One of the students expressed anxiety with having to read card 9 as an expression of both fears AND desires, referring also to many texts that are downright contradictory in their take on how to read this position as a combination of two contradictory states.

This is what I said, in response to ‘I don’t get it’:

I fear she doesn’t love me discloses an implicit desire: I desire that she loves me. It’s that simple. Why people complicate everything for no good reason merely discloses their fear of being inadequate, which in itself carries the desire to be master.’

Our fears and desires are never more than narratives.

We can analyze what’s happening at this level, and even offer advice of this kind: memories and projections have no inherent nature. It’s all semantics. It’s all a way of putting it so that it serves a specific purpose.

The art is to know what this specific purpose is.

I’m looking at my cards instructing me on what a good topic for this essay would be:

camelia elias, marseille tarot,
Marseille Tarot, Jean Noblet, 1650, as reconstructed by Jean-Claude Flornoy (Photo: Camelia Elias)

The Tower, The Priestess, The Hanged Man

While looking and maintaining an empty mind of ‘no judgment’, I feel my cultural competence kicking is, sending me to the world of enchantments:

Rapuntzel, Rapuntzel, let down your hair, so that I may climb thy golden stair.
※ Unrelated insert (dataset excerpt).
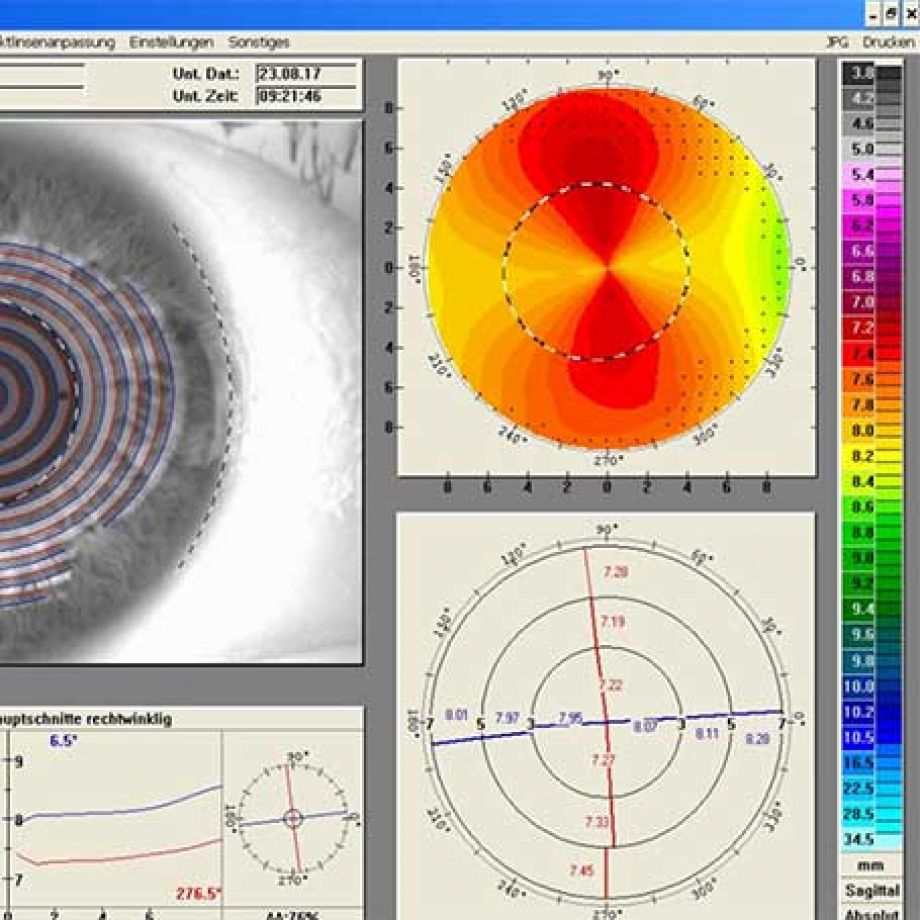Viewport: 920px width, 920px height.
Task: Click the 8.01 radius value on blue meridian
Action: (456, 714)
Arthur Rackham [Public domain], via Wikimedia Commons, 1909
Arthur Rackham [Public domain], via Wikimedia Commons, 1909
Brothers Grimm fairytale about the young damsel with enchanted golden hair locked up in the tower hits on me. The hair is used as a rope for the witch who keeps Rapuntzel away from the world. Whenever she needs to visit Rapuntzel and climb to her chamber, she sings the spell. The spell opens the gate to beauty and richness.

But what if it does more?

What if it unlocks fears and desires? What if the spell unlocks the acceptance of the 50/50 rule?

Sometimes the witch climbs the golden stairs, and sometimes the prince climbs the golden stairs.

Although we all know how it all went once the Prince learnt the spell, the truth is that without the witch’s 50 percent part in it, creating the spell and maintaining secrecy about it, he would never have thought of Rapunzel as being fascinating, as worth conquering, and as fulfilling his deepest desire.

The point here is that any string of cards, whether laid out as a Celtic Cross or as a three-card spread, tells a story that can be experienced both spontaneously and as validating of what you already know. As soon as the image hits your eyes, you find words pouring. Words that describe, analyze, evaluate, and give advice.

In my new video lecture series about the power of the trumps, I talk about how the image follows the words, always, simply because what makes divination an act of fortunetelling is words, the words that go into formulating in the form of a question what you have in your heart: hopes and fears.

How do you go beyond them?

Priestess, oh priestess, let down your words so that I may climb thy inky swords.

The word is sharper than the sword, they say. Perhaps, indeed, what cuts the Hanged Man’s rope is the parole, the uttered spell, not the blade, and not the axe, but the enchantment that will last…

(… that is, if the Prince manages to escape getting hung up by the foot in the gold hair.)